PAGE EXTRACT:
___

Market Position of Compared-to-Brand(s). The market position(s) of the compared-to-brand(s) are important to consider because such position(s) may affect the consumer's frame of reference as it relates to the evaluation of the brand promoted. One strategy commonly found is to compare the promoted brand to the leading brand in the pertinent generic product class though its superiority is far from established. One assumed advantage of using a leading brand for comparison is that it can potentially reduce misidentification of the promoted brand and misunderstanding of the corresponding message as well as attract the attention of current users of the leading brand and thus, at a minimum, lead to increased likelihood of greater awareness for the advertised brand.

Other researchers disagree. Kershaw and Tannenbaum (1976) argue that where both the promoted and the compared-to-brands are relatively unknown to the audience, the viewers may confuse the brands, possibly leading to the paradoxical situation whereby a comparative ad improves consumer attitude toward (and ultimately sales of) the compared-to-brand.

Still other opinions reflect the belief that use of market leaders for comparison may be a futile exercise in increasing awareness. While a greater number of consumers might be attracted to the ad, these people may be much less prone to change their attitudes and purchase behavior patterns due to their brand loyalty; further, such brand loyal consumers may be more likely to disbelieve the message claims made by the "new" (or small, in terms of market share) brand. Perhaps, then, anchor brands should be other than the market leader.

___

PROVIDED MATERIAL:
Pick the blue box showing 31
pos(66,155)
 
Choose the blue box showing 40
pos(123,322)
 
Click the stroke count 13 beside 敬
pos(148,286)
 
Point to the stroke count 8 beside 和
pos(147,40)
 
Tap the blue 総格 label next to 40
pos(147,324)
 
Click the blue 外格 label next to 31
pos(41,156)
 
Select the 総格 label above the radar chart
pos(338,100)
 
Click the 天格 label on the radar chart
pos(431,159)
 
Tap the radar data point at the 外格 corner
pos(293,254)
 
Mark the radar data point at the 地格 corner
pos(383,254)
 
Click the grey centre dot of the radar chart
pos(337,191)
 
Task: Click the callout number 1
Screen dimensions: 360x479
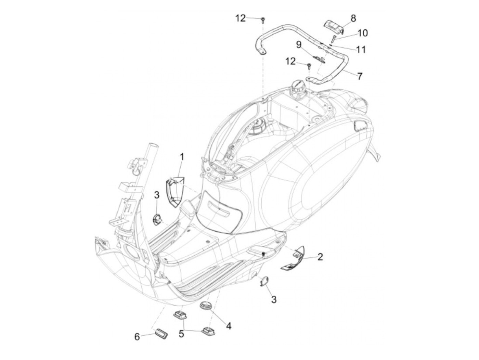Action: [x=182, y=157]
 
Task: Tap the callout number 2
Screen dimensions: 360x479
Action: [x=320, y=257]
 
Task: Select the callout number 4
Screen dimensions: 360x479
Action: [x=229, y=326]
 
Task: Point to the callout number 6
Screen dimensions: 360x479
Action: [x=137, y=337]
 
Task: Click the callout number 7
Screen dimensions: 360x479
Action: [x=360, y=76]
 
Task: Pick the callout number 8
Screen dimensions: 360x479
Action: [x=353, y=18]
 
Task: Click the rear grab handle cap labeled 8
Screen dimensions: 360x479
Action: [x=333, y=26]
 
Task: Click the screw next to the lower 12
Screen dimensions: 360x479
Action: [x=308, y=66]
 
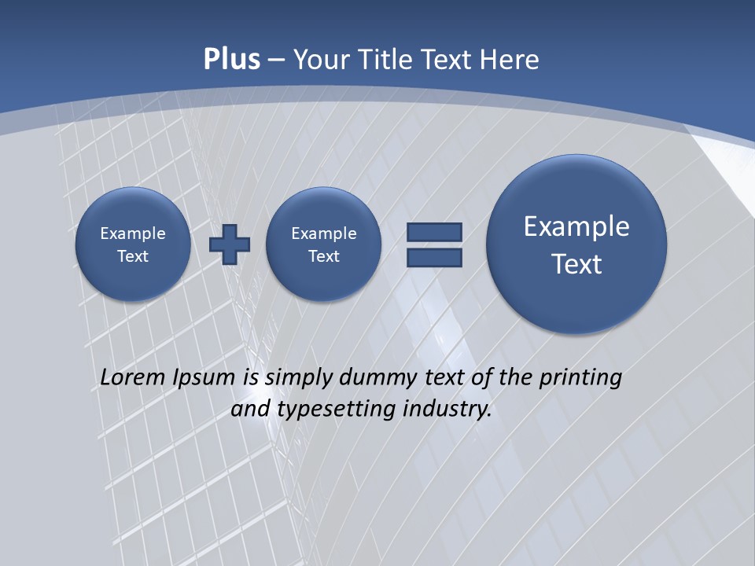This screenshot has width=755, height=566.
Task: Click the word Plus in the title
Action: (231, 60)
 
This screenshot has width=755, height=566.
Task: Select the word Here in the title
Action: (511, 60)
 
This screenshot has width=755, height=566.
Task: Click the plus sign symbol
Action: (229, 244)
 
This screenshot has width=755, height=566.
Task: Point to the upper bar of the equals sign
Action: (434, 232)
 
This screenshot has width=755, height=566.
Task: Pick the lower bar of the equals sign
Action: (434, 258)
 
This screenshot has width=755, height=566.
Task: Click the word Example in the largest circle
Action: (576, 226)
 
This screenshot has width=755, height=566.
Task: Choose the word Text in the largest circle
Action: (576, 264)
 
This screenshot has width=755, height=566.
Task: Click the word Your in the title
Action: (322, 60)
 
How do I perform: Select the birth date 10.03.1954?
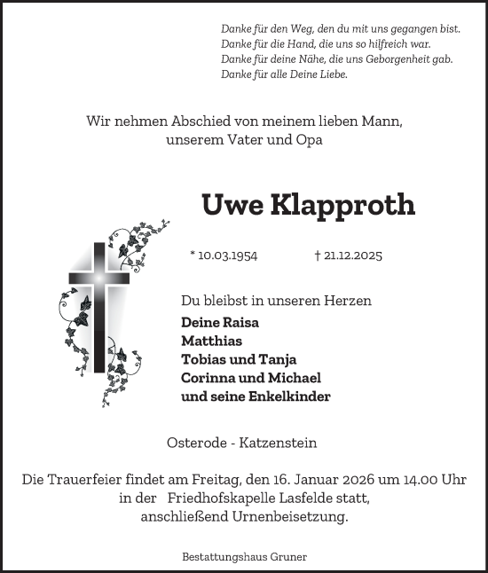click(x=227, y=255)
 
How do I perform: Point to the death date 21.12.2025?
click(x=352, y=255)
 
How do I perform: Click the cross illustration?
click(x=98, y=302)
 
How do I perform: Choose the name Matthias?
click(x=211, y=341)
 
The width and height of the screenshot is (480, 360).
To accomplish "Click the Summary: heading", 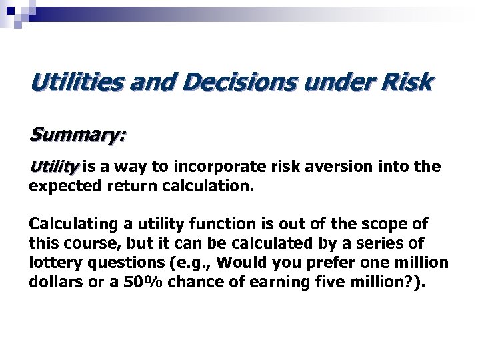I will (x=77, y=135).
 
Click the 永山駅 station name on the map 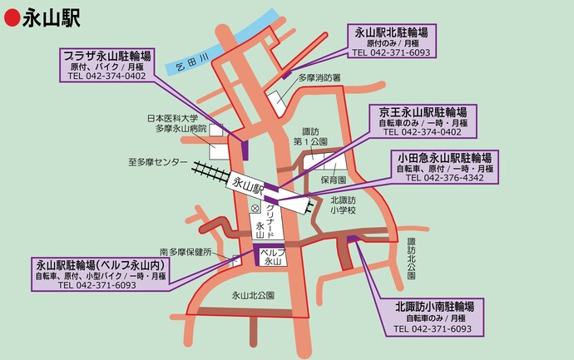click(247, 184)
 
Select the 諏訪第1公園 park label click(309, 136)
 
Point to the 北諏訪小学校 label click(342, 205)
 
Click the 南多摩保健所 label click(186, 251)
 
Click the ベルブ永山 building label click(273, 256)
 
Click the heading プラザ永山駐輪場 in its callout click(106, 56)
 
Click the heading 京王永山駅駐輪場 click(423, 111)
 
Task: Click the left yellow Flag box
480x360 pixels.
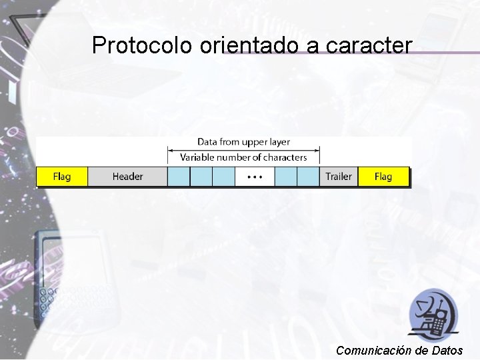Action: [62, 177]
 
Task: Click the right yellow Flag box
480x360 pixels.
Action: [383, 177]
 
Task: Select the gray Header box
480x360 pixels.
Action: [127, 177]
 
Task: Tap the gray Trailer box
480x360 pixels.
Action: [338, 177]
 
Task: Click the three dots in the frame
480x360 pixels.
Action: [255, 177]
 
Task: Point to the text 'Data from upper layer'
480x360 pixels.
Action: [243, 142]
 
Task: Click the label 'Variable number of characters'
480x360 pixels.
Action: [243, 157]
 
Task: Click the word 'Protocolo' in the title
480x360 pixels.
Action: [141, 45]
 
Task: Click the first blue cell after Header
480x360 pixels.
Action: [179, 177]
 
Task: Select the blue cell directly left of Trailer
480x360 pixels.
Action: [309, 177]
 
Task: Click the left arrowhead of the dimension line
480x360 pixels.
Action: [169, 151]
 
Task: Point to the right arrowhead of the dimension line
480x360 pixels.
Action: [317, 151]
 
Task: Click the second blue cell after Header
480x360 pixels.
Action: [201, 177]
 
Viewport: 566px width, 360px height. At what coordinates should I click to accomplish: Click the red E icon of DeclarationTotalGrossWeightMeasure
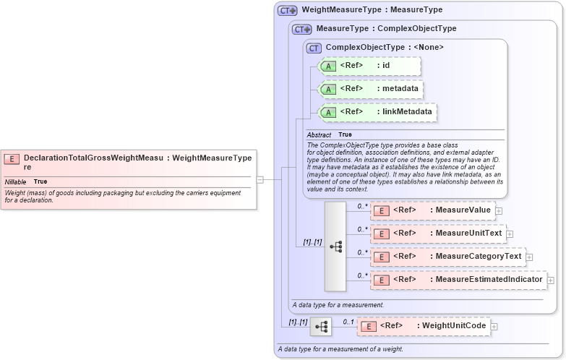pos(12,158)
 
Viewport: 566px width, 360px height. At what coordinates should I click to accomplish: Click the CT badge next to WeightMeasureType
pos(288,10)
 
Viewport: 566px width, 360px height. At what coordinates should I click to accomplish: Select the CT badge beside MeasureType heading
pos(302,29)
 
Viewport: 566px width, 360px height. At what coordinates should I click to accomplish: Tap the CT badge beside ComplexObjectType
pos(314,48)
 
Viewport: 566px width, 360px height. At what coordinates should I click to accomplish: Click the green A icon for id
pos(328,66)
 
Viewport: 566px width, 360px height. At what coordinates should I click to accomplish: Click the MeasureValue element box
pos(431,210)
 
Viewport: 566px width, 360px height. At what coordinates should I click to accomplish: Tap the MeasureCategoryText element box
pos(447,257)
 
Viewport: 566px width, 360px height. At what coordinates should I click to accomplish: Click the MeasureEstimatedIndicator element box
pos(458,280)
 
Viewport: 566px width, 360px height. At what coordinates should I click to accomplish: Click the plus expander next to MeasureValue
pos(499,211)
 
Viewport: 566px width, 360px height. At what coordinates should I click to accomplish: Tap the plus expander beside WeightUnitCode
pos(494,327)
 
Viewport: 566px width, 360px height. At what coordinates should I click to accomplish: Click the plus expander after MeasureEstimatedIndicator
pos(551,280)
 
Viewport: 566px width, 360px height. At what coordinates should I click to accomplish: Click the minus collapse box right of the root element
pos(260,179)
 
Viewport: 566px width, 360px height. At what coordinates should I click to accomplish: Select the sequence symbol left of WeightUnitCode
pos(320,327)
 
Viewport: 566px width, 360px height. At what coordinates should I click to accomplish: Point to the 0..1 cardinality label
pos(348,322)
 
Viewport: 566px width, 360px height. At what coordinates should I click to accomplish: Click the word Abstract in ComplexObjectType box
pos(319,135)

___

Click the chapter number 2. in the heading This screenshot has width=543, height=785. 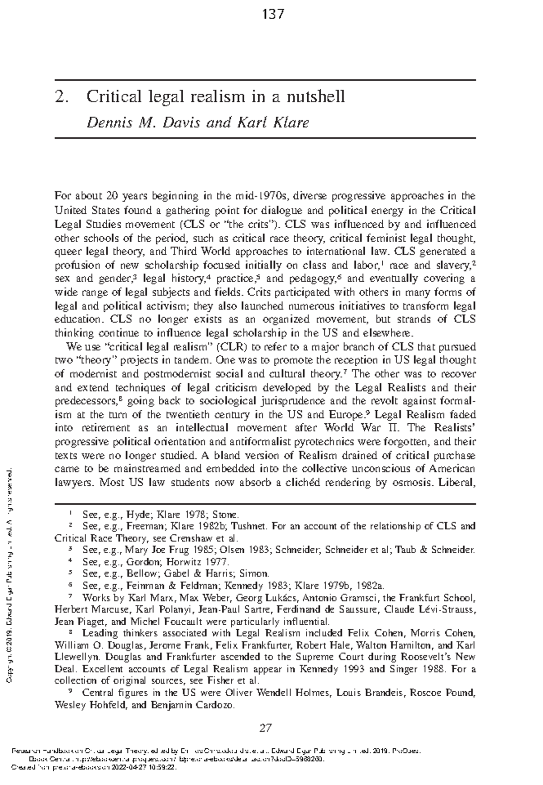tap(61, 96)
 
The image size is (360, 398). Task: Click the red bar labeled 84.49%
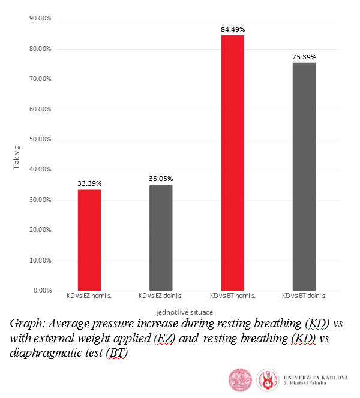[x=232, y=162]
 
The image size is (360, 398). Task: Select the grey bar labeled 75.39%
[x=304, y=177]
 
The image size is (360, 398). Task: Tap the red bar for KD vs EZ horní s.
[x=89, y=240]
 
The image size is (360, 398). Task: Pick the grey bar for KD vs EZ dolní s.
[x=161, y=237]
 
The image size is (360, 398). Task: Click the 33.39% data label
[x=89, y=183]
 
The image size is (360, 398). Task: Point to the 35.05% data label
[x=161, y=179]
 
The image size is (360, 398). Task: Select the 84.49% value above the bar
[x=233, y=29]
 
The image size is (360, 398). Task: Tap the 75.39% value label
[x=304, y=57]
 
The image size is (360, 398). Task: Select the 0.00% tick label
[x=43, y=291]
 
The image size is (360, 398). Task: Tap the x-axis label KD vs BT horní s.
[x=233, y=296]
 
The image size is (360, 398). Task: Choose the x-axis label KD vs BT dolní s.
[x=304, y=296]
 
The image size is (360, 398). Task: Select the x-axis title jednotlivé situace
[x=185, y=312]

___

THE TASKS:
• A. In the passage on comparative advertising, what do Kershaw and Tannenbaum (1976) say viewers may do when both the promoted and the compared-to brands are relatively unknown to the audience?
• B. Extend the passage on comparative advertising, picking up after its final sentence.

RESPONSES:
• A. They may confuse the brands.

• B.
So far, none of these arguments has been validated by actual research. Even though Golden (1976) and Mazes (1976) have manipulated the market position of the sponsored brand, to date, none of the published studies have manipulated the market position of the compared-to-brands. Clearly this area may be very important vis-a-vis practical marketing strategy implementation.

Similarity of Brands. In many generic product classes, subgroupings exist. For example, even though economy, luxury and sports cars belong to the same general product class of automobiles, consumers may use different evaluative criteria and hold different evoked sets in each group.

Comparison claims between brands from different subgroups may be tenuous. There are two points to be made in this context; first, consumer perceptual/attitudinal evaluation of ads which make "dissimilar comparisons" maybe more negative than for comparisons involving brands likely to be included in the typical evoked set; second, the legal ramifications of such a strategy are not clear. While the claims made may be literally true (e.g., VW has more trunk space than Cadillac Coupe de Ville, better gas mileage than Mercedes 220 SL, etc.) the impression made may be false. Thus, the advertiser considering a comparative message appeal between dissimilar items runs the risk of FTC involvement on the basis of advertising deception. None of the published studies have dealt with this issue. It merits empirical inquiry.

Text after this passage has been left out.